Beacon handles recycling and shredding at Blake’s 45,000 square foot building, servicing approximately 50 secure bins, with regular monthly pickup. Megan Wills, Blake’s director of children and family services, says that when Beacon Secure team members are in the building to pick up the bins, “they are very professional. Our staff enjoys these friendly and positive interactions – we appreciate them.”
In addition to partnering for business solutions, Beacon also works with nonprofits in the community to directly impact our goals of employing individuals with disabilities in a way that is a win-win-win. Beacon lead program manager, Jessica Winchester, references the many individual hires, training program volunteer opportunities, cross-referrals, and the Disability Awareness training services, that we provide to organizations in Tucson and Phoenix.
One example of this type of relationship, Beacon Group and HabiStore have built a positive relationship in part from an employee at HabiStore who had received job training through the Beacon Group.
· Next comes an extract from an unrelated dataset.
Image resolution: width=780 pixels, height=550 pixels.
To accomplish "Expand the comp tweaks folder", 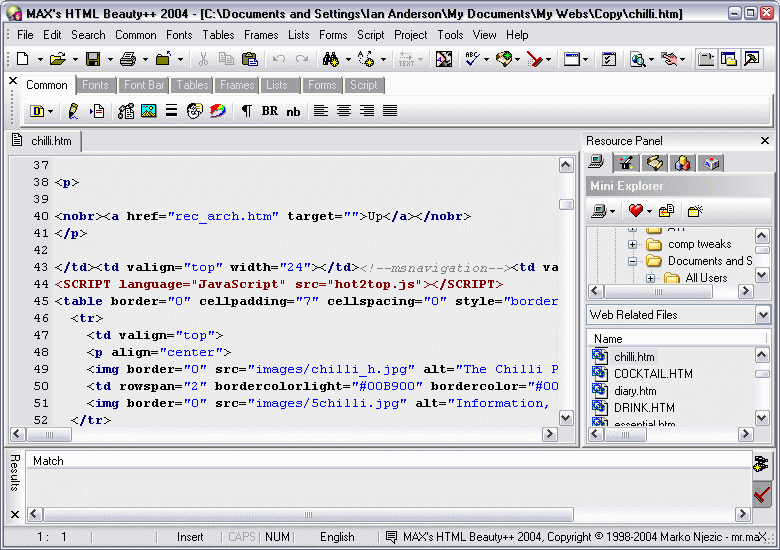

Originally a volunteer, Ed Mauger’s, customer service skills, work ethic and outstanding professional attitude impressed the HabiStore team so much that when a cashier position opened up, based on his good resume and interview performance in a competitive process, he was offered a job and has been a valued employee for almost a year now.
Gordon Yarrington, chief retail officer at Habitat for Humanity Tucson elaborates on the success of the placement: “Ed is extremely reliable, will do any task requested of him, and embodies many characteristics that make for an outstanding longtime staff member. Beacon Group has continued to provide a Job Coach who helps with confidence and strengthening skills that need improvement. I wish I had this type of service for all employees!”
Through their cooperative relationship, Beacon Group also delivered a Disability Awareness Training for Habitat staff, continues to provide shredding service at Habitat’s administrative offices, and has discussed partnering on delivery services and selling recycled paint with HabiStore. It’s clear this collaboration will grow based on the culture of the partners. Yarrington says that Habitat’s mission is to make the world a more just and compassionate place, and a good place to start is by supporting other nonprofits. “Collaboration makes us all stronger – makes our communities safer, happier, healthier.”
“We love seeing how members of the community benefit when we all work together to support their stability and self-reliance,” Yarrington explains.
When nonprofits combine forces, they can accomplish great things. The best partnerships are synergistic relationships, allowing both sides to benefit in a way that will ultimately do more than either organization could achieve on their own. Whether it’s teaming up to boost efficiency, expanding capacity for our mission, problem solving, or supporting community wide goals, nonprofits in Arizona continue to work well together.
There are many other examples of Beacon engaging with nonprofits throughout the state and nation. We band together with 39 other local nonprofits in the Arizona Charitable Tax Credit Coalition to educate taxpayers about how to support the work in our community and get a tax credit. We join 80 member-organizations of Arizona Association of Providers for People with Disabilities (AAPPD) to collectively support advancements in services for the disabilities community. The list of ways Beacon Group touches other nonprofits is extensive. And still, we believe there are more connections to be made. Are you one of them?